The impact of the current choices of induction therapy for pancreas transplantation (PT), particular alemtuzumab, on transplant outcomes have not been well studied. 

We conducted a single center, retrospective cohort study comparing pancreas transplant outcomes including patinet survival, pancreas allograft survival, and biopsy-proven acute rejection in both solitary and combined PT recipients receiving basiliximab, rATG, or alemtuzumab induction.

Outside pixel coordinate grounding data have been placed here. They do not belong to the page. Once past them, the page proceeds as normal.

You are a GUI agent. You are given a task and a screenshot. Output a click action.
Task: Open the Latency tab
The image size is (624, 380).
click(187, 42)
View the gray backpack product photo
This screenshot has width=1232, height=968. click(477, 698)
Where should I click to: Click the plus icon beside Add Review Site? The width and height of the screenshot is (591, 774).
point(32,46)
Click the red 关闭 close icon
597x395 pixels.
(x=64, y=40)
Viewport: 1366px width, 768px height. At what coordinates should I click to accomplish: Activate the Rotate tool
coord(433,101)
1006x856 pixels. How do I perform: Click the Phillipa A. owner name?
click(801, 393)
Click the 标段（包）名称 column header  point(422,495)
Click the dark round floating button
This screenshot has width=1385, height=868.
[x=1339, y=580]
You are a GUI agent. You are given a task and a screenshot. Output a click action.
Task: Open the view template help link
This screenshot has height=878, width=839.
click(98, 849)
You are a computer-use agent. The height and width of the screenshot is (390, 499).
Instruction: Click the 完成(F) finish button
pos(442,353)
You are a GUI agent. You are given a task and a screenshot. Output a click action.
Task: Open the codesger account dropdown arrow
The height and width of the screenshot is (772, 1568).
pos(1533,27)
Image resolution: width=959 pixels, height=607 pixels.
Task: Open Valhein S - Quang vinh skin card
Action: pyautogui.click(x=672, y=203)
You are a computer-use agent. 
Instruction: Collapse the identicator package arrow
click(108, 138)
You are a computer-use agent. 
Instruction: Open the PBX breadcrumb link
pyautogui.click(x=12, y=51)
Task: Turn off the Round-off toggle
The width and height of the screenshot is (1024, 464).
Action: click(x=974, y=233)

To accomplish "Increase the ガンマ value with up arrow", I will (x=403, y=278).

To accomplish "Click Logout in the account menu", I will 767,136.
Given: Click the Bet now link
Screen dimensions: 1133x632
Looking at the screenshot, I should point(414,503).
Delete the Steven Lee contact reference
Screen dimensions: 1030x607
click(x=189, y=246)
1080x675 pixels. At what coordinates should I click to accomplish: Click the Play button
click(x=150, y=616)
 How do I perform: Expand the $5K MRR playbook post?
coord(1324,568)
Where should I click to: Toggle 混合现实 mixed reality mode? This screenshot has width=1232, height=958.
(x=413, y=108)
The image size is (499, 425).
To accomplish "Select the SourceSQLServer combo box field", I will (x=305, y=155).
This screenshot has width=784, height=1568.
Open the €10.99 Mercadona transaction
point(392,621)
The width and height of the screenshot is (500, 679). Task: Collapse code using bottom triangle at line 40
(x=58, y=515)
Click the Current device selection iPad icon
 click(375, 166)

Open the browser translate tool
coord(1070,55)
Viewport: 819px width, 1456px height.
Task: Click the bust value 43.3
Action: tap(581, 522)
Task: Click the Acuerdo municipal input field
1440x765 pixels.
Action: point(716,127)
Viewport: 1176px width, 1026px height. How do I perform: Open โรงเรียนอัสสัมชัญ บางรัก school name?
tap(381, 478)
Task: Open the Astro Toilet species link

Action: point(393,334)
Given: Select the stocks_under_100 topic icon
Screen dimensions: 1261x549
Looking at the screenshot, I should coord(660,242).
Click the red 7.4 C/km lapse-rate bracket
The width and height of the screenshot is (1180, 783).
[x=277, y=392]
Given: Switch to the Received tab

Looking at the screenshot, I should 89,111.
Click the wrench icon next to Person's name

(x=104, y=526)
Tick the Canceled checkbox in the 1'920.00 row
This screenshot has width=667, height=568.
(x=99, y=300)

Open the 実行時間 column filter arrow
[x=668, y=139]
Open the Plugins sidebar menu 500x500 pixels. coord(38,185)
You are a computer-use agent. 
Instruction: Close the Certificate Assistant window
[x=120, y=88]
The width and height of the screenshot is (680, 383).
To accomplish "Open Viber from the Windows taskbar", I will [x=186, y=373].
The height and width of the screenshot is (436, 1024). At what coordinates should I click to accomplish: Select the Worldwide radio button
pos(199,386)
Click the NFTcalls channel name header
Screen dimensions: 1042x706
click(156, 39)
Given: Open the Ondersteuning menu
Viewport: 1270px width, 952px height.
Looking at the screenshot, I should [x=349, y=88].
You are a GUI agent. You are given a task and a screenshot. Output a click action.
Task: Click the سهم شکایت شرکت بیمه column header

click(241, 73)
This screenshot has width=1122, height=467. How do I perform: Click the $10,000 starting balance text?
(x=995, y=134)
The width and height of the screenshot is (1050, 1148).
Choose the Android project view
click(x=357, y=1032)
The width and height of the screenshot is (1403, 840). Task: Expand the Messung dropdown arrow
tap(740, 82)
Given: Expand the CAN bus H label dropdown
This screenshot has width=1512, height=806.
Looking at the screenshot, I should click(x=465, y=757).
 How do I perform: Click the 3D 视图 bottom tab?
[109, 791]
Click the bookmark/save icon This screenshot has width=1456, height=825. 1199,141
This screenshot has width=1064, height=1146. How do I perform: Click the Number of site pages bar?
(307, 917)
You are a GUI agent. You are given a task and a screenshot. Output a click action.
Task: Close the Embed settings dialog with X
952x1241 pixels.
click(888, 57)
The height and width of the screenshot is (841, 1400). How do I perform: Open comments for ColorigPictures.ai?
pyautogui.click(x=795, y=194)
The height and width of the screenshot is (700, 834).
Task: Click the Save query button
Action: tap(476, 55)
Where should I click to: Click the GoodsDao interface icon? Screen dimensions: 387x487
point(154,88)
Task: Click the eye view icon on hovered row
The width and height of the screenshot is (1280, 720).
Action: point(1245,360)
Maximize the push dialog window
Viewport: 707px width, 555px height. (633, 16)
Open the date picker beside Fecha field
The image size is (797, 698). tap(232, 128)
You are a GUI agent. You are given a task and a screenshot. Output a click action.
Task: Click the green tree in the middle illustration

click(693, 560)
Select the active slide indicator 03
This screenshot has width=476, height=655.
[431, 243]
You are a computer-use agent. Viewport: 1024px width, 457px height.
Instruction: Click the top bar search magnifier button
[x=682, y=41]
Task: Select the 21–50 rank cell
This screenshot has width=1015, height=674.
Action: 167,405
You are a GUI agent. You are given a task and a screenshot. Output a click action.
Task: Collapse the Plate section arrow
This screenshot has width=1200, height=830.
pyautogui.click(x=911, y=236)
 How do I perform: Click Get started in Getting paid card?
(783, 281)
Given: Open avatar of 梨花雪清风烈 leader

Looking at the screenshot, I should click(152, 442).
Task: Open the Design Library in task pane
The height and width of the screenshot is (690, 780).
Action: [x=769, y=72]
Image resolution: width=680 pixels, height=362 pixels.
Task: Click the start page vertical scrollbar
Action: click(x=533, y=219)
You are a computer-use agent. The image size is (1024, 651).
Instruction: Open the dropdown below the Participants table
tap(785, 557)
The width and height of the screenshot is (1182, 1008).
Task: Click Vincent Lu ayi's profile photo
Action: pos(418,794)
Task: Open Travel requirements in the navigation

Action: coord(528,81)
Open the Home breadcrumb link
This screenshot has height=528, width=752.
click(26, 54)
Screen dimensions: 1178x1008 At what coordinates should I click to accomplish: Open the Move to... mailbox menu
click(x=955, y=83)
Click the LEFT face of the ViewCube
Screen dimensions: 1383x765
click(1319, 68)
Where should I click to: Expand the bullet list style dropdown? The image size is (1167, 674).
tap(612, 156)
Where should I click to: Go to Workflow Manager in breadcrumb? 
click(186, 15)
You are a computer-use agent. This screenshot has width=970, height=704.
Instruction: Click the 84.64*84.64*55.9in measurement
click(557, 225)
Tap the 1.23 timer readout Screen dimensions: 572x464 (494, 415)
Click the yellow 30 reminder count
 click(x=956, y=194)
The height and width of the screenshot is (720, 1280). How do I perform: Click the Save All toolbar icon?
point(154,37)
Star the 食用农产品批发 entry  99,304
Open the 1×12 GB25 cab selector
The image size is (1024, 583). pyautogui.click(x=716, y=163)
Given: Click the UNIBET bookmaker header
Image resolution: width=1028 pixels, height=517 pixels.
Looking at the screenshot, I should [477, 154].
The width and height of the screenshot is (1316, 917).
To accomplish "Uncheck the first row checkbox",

A total of 428 PTs transplanted between January 2000 and May 2018 were included in the final analysis (48 in basiliximab group, 199 in rATG group and 181 in alemtuzumab group).  The overall patient survival rate was significantly higher in the alemtuzumab group compared to the rATG group (adjusted HR 0.45, 95%CI 0.22-0.94, P=0.033), while basiliximab was comparable to rATG (HR 0.89, 95% CI 0.43-1.82; p=0.74) [Figure 1]. Death-censored pancreas graft loss was similar between the groups (HR 0.7, 95% CI 0.79-2.86; p=0.11 for alemtuzumab, and HR 1.08, 95% CI 0.62-1.87; p=0.8 for basiliximab) [Figure 2]. Incidence of BPAR was similar between the groups (HR 0.82, 95% CI 0.38-1.77; p=0.61 for alemtuzumab, and HR 0.61, 95% CI 0.36-1.04; p=0.07 for basiliximab). However, more severe rejection was observed more frequently in rATG group (41.7% versus 23.8% in alemtuzumab, and none in basiliximab groups).  The observed infectious complications were comparable between the induction groups.

Our study suggests that alemtuzumab is a safe and effective induction agent that can be utilized for PT recipients to achieve outcomes comparable to other available agents, with a possible survival advantage for the patients.